__Exercise directions__
Please carry on the piece about the Sanskrit verse "Garland of Flames" from its final sentence.

__Quoted text__
Thursday, November 27, 2025

Garland of Flames

The following Sanskrit verse is not drawn from any scripture but is a synthetic composition, written in the idiom of the classical Śaiva Āgamas, and meant to be inspirational. It weaves together images and phrases found in the early Agamas  that articulated exoteric ritual and contemplative life of Śaiva worship.

This verse and image envisions a tenth-century temple where the Liṅga—symbol of transcendence—shines like pure light, and before it Naṭarāja radiates with the light of oil lamps. Yogins and devotees gaze upward in awe, their hearts awakening in the glow of oil lamps.

Though not a quotation from any extant text, its phrases echo real Āgamic sources: the Suprabhedāgama’s meditation on the Jyotirliṅga, the Kāmika Āgama’s lamp rituals, and the Mahākāla Saṃhitā’s vision of Śiva in a halo of fire. It captures, in poetic synthesis, the central Śaiva insight that outer worship and inner realization mirror one another—the temple’s flame and the heart’s flame being one.

This modern verse thus offers not scripture, but scriptural feeling: the devotional and aesthetic atmosphere of the Āgamic world rendered anew in Sanskrit light.

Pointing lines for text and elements

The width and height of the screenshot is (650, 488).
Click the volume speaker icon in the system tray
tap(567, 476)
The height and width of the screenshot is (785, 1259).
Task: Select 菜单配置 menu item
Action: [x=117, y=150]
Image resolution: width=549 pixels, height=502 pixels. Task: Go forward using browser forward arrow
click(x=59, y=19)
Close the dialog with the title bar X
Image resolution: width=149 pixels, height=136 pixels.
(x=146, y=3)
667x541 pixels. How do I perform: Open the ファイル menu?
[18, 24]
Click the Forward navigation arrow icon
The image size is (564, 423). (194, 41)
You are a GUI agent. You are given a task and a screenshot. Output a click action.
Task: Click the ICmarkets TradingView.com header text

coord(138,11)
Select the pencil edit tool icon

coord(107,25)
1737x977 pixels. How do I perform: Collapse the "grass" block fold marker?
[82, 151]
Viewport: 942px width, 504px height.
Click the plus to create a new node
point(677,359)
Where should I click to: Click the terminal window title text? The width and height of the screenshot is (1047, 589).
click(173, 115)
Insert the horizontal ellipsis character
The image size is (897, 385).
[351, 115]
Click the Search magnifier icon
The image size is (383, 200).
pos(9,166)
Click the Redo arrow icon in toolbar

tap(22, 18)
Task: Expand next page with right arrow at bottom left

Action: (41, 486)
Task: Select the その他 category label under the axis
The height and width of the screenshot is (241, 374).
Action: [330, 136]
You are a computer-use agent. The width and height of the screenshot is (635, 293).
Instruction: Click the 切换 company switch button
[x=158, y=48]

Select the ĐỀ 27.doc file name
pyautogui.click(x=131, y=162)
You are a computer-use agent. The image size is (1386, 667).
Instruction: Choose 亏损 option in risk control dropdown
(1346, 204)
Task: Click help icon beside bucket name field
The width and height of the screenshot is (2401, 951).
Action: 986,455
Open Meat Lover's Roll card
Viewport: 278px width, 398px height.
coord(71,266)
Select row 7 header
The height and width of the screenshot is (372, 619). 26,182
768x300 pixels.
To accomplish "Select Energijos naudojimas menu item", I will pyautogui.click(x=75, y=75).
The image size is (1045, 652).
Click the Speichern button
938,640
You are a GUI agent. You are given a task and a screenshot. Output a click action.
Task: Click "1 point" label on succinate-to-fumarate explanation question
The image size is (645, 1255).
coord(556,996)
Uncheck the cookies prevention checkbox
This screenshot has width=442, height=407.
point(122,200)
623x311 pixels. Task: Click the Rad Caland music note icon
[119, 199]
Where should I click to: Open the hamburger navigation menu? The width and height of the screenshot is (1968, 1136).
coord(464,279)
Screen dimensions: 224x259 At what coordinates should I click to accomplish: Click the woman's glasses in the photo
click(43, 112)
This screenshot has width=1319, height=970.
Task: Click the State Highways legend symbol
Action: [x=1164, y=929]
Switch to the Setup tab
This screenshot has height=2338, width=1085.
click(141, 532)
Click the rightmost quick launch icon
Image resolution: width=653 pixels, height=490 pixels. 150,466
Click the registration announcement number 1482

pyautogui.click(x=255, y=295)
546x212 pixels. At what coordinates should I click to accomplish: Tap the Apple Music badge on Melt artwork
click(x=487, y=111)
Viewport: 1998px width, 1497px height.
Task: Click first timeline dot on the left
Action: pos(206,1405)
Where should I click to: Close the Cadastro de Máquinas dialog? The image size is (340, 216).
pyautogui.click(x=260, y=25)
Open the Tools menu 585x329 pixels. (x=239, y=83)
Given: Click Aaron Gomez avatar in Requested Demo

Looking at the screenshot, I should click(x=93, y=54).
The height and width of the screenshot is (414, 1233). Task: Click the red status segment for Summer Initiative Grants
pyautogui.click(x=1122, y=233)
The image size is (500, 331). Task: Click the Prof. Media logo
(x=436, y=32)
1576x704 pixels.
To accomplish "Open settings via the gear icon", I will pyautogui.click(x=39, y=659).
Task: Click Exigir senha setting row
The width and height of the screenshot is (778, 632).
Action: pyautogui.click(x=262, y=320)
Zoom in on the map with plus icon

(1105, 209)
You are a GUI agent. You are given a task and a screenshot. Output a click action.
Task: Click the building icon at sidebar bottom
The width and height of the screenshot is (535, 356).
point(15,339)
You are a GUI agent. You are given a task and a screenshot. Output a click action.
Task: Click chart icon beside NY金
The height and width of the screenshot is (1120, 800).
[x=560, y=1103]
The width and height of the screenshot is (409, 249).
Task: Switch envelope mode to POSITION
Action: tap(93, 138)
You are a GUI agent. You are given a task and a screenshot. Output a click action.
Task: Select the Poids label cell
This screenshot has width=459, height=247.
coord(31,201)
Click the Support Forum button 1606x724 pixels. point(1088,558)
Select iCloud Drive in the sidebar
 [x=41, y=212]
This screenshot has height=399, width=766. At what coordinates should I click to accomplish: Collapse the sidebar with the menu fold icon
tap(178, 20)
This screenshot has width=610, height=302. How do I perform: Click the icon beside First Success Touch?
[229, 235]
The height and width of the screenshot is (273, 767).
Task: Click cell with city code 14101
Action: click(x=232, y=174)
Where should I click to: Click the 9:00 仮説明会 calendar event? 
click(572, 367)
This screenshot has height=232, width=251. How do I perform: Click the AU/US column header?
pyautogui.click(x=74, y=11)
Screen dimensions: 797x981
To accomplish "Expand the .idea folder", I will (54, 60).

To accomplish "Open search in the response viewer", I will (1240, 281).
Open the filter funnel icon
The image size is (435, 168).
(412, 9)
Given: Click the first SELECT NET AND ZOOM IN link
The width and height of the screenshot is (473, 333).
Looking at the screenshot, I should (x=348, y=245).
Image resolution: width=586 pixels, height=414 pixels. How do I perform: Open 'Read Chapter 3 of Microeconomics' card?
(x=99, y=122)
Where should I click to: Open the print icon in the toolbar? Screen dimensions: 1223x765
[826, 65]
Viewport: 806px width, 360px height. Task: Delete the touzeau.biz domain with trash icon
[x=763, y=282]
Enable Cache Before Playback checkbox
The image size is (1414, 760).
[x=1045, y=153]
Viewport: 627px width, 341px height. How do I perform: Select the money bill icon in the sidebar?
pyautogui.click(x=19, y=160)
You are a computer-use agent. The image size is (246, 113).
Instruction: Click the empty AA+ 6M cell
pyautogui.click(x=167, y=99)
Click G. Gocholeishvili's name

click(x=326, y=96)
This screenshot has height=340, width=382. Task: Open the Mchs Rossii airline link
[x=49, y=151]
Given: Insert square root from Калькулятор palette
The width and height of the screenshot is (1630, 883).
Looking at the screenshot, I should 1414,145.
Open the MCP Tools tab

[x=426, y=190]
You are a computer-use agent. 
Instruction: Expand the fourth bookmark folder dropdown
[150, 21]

__Response to this task__
---o---
 antarāle sthitaṃ liṅgaṃ jyotirūpaṃ sanātanam |

tasya mūle tu bhagavān naṭarājo virājate ||

dīpālokāvalībhis tu jvālāmālāvṛtaṃ vapuḥ |

paśyanti yogino bhaktyā hṛdayaṃ bhāvayanti ca ||

mudrābhiḥ praṇavenaiva saṃpūjya parameśvaram |

tatra bhāvātmikā bhaktiḥ pratyakṣaṃ rūpamaśnute |

In the inner sanctum stands the eternal Liṅga, radiant as light itself.
At its base shines the Lord Naṭarāja.
His body is encircled with a garland of flames from rows of oil lamps.
The yogins, beholding Him with devotion, awaken their hearts in reverence.
With sacred gestures and the sound of Praṇava they adore the Supreme Lord;
There, devotion becomes form — visible, tangible, and filled with Presence.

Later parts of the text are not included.